KRIEG DER BEDEUTUNGEN
In der russischen Version der Wikipedia wurde der Artikel mehr als 500 Mal bearbeitet. Die meisten sind technischer Natur, aber in den übrigen gibt es einen regelrechten Krieg um die Genauigkeit der Definitionen und ideologische „Halbtöne“. Am 16. Juli wurde im Block der sozialen Bewegungen in der Russischen Föderation der Begriff „antifaschistische Bewegung“ durch „Antikriegsbewegung“ ersetzt. Die Gründe dafür liegen auf der Hand: Moskau erklärt die „Entnazifizierung“ (der italienische Begriff „Faschismus“ wird mit der ultranationalistischen Ideologie gleichgesetzt) zu seinem Ziel, und die Ersetzung soll die ursprüngliche ideologische Bedeutung verwischen. In der russischsprachigen Version stritten die Autoren lange darüber, ob sie den Tod der ukrainischen Soldaten als „Liquidierung von Kämpfern“ (ein von den russischen Medien übernommener Begriff) bezeichnen sollten. Man einigte sich darauf, dass dies nicht möglich ist: Jetzt heißt es „Die Kampfverluste beliefen sich auf …“.

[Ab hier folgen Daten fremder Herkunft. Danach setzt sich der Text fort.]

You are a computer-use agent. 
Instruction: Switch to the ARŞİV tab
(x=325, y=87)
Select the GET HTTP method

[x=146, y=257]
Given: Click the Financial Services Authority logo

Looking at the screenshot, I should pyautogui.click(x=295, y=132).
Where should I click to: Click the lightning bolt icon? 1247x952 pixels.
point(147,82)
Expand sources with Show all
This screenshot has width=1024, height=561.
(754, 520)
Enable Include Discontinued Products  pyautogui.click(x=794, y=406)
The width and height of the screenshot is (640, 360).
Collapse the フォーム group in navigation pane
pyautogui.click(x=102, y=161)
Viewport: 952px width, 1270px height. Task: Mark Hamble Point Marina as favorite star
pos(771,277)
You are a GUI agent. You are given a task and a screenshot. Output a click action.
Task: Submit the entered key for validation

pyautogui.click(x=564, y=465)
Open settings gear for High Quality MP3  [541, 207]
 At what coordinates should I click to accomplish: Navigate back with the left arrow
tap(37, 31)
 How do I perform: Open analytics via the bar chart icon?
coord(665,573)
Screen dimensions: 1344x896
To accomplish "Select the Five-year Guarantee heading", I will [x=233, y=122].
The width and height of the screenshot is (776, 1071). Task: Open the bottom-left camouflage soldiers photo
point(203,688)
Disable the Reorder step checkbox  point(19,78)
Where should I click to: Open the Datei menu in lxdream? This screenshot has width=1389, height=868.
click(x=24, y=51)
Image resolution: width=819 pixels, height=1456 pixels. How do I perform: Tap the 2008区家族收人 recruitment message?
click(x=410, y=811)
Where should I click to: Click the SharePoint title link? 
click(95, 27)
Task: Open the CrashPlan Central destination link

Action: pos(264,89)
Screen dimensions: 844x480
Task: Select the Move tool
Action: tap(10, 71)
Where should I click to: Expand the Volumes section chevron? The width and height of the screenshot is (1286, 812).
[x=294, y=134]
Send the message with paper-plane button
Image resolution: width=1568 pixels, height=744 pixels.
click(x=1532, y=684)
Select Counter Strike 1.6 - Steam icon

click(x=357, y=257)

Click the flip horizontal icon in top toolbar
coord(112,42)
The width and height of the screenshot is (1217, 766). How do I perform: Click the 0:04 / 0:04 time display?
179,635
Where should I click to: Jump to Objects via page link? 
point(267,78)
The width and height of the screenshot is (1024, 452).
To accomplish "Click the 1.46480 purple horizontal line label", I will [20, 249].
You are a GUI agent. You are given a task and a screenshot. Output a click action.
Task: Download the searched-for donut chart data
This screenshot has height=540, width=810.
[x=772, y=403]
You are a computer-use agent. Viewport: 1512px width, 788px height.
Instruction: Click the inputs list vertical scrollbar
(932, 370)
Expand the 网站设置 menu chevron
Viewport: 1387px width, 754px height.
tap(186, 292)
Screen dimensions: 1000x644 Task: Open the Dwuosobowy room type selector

Ein weiteres Beispiel ist die Bearbeitung vom 18. Juni, als ein Verweis auf „Artillerieangriffe der AFU (ukrainische Armee) auf Wohngebiete in den von der ‚DVR‘ und ‚LVR‘ (nicht anerkannte ‚Republiken‘ im Donbass – Anm. d. Red.) kontrollierten Gebieten“ hinzugefügt wurde. Die vorherige Version des Artikels war unklar und bezog sich auf Angriffe „auf Wohngebiete“, ohne zu sagen, wer sie durchführte. „Der vorherige Text implizierte, dass ’sie selbst‘ beschossen wurden – ‚russischer Beschuss von pro-russischem Gebiet'“, schrieben die Moderatoren. Eine kuriose Nuance: In der russischen Fassung werden die Namen „DVR“ und „LVR“ ausschließlich ohne Anführungszeichen geschrieben, aber in der Ukraine, die die Existenz von „Republiken“ nicht anerkennt, werden ihre Namen in Anführungszeichen gesetzt oder es wird ihnen ein „so genannt“ vorangestellt, um ihren nicht anerkannten Status zu betonen. In der ukrainischen Fassung werden die Namen in etwa 2/3 der Fälle mit Anführungszeichen geschrieben.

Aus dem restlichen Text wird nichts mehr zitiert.